# Problem requirements
Copy out every line holding the string "field" from the records below.

# Exercise material
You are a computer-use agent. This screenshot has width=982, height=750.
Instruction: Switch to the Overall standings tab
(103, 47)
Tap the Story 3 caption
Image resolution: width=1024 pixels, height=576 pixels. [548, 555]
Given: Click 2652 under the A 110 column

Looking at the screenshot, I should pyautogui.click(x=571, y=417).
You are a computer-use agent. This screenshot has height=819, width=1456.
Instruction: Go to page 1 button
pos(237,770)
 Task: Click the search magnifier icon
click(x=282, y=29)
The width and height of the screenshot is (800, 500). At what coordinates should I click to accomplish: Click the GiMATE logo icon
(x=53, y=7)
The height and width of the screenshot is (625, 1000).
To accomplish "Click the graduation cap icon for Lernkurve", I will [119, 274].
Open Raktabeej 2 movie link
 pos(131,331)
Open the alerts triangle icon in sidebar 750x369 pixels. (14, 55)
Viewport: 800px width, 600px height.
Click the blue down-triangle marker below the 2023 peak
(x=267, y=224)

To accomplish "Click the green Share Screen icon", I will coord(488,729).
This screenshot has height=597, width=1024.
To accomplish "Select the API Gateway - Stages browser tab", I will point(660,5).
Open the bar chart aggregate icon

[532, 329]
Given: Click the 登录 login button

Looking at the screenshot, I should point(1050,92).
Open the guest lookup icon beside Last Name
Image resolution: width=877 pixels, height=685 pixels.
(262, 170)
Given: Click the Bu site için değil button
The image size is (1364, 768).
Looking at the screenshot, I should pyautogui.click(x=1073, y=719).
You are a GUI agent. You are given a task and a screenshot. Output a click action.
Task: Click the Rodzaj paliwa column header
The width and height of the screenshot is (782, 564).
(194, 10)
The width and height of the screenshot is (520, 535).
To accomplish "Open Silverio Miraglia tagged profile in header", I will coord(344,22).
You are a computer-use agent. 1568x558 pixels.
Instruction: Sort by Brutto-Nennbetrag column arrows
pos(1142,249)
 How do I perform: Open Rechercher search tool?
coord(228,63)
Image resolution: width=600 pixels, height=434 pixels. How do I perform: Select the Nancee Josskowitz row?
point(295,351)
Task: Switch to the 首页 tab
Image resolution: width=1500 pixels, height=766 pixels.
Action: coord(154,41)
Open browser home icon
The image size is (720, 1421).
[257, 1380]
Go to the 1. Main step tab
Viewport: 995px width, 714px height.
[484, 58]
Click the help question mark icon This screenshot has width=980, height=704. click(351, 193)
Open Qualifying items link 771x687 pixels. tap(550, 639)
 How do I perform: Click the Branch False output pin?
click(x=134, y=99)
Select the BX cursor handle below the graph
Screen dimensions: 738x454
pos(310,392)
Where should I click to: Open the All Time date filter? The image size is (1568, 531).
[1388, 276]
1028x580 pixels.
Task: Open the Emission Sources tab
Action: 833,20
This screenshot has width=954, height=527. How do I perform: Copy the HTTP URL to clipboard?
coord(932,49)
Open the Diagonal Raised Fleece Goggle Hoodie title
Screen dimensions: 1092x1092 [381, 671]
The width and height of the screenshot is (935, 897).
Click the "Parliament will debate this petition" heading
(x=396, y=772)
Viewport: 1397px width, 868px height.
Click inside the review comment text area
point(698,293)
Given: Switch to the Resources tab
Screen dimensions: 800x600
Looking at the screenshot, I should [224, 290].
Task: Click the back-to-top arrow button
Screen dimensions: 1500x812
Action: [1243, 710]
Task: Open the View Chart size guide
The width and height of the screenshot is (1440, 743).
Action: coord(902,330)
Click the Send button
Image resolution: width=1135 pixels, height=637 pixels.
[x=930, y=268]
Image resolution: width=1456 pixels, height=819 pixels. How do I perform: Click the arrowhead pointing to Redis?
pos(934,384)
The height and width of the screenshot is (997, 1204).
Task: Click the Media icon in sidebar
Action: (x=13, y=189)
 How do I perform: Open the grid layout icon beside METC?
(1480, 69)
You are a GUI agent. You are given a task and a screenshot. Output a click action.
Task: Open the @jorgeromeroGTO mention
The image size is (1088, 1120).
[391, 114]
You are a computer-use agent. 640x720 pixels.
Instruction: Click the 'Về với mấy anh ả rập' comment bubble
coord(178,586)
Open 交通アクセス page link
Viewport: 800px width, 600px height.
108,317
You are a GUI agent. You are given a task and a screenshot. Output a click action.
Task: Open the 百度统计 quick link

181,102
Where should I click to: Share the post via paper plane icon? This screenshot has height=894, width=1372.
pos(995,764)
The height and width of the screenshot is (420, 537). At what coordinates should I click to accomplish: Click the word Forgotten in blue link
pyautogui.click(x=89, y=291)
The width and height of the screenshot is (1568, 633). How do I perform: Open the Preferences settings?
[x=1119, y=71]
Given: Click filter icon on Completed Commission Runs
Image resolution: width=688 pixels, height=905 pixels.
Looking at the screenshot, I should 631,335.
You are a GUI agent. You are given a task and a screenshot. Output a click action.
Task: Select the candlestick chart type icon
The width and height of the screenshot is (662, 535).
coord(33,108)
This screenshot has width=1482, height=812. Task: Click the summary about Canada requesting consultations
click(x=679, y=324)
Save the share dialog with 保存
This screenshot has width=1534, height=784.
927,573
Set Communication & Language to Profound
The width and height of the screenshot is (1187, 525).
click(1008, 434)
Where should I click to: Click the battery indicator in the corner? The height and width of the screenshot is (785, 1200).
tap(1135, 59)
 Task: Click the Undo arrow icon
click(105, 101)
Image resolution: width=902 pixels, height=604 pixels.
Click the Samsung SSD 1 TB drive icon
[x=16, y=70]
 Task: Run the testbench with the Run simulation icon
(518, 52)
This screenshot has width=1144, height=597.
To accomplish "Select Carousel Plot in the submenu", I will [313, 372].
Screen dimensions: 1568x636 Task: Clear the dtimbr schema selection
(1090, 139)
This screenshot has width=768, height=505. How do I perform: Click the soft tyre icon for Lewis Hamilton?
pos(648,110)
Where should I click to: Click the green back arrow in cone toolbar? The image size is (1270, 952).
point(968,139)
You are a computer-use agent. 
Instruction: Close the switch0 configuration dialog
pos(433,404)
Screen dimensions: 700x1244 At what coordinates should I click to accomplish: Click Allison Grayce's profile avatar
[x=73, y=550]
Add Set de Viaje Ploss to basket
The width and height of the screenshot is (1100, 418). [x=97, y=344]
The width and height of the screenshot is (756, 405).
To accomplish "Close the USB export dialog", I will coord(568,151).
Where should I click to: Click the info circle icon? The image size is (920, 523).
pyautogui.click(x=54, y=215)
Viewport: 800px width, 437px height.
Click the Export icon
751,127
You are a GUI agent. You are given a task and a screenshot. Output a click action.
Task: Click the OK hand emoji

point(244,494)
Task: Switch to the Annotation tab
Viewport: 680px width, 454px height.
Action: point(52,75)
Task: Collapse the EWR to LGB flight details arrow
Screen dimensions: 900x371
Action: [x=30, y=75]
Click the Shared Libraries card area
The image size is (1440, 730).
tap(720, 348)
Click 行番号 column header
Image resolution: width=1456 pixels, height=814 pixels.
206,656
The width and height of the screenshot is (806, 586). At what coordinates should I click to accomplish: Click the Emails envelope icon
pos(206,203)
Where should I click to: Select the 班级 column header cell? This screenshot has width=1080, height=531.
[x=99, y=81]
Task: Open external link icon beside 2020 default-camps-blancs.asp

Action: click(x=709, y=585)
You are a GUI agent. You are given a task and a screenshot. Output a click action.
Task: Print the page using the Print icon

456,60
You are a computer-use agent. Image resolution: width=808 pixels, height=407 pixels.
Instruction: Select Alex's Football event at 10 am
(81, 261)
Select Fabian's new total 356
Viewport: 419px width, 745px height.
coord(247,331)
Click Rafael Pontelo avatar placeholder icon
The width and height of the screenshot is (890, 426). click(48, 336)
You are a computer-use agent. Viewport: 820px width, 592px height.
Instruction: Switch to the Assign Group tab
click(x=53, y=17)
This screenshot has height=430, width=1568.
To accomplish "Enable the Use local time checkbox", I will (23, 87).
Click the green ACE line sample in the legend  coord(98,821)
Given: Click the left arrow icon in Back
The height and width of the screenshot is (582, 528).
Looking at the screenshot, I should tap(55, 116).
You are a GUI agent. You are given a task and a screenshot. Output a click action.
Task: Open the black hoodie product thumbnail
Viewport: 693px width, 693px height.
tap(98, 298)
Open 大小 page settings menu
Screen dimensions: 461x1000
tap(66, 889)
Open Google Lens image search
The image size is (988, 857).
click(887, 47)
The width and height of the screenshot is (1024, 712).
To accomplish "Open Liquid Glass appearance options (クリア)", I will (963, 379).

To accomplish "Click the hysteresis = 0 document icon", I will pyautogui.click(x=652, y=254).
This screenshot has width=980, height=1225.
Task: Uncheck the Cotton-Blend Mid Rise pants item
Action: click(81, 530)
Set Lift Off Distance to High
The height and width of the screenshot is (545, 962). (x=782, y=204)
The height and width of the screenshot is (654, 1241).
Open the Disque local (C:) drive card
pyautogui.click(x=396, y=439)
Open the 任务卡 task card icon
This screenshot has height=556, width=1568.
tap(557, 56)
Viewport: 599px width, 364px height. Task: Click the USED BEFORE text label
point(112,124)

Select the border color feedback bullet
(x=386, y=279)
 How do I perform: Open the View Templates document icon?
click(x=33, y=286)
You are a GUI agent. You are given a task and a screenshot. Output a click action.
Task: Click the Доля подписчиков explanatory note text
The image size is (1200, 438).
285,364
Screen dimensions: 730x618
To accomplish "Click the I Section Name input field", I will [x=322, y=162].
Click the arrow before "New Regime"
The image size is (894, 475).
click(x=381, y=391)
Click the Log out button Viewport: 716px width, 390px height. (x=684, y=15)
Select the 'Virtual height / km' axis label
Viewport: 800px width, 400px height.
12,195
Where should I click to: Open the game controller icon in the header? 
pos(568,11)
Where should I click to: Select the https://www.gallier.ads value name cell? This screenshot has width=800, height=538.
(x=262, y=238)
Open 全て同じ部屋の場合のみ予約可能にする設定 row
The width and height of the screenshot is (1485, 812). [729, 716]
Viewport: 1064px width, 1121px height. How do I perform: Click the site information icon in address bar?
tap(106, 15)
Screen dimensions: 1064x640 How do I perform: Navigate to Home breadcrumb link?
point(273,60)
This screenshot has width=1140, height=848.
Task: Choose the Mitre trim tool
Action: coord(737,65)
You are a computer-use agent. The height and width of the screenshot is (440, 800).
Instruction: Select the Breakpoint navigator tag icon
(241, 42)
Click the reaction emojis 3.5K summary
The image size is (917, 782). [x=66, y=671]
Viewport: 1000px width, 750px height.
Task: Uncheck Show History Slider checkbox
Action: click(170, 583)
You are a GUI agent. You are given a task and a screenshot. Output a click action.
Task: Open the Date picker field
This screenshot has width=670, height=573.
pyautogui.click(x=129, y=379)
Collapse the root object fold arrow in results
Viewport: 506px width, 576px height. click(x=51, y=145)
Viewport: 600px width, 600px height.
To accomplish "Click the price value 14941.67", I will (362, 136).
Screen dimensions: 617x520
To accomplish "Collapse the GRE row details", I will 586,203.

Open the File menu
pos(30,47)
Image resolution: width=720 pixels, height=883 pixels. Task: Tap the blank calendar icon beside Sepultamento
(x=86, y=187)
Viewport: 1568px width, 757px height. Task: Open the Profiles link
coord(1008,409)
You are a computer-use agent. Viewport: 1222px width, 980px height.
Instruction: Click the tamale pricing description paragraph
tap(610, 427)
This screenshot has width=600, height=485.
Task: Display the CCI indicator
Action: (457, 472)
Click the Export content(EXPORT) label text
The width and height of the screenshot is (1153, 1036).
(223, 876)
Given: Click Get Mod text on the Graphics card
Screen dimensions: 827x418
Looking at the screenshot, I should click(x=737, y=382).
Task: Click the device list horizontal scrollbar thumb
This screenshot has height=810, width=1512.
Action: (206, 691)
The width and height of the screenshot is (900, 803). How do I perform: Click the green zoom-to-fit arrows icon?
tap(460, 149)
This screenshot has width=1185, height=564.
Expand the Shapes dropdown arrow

# Output of the task
To accomplish "Click the I Section Name input field", I will [x=322, y=162].
Task: Open the Date picker field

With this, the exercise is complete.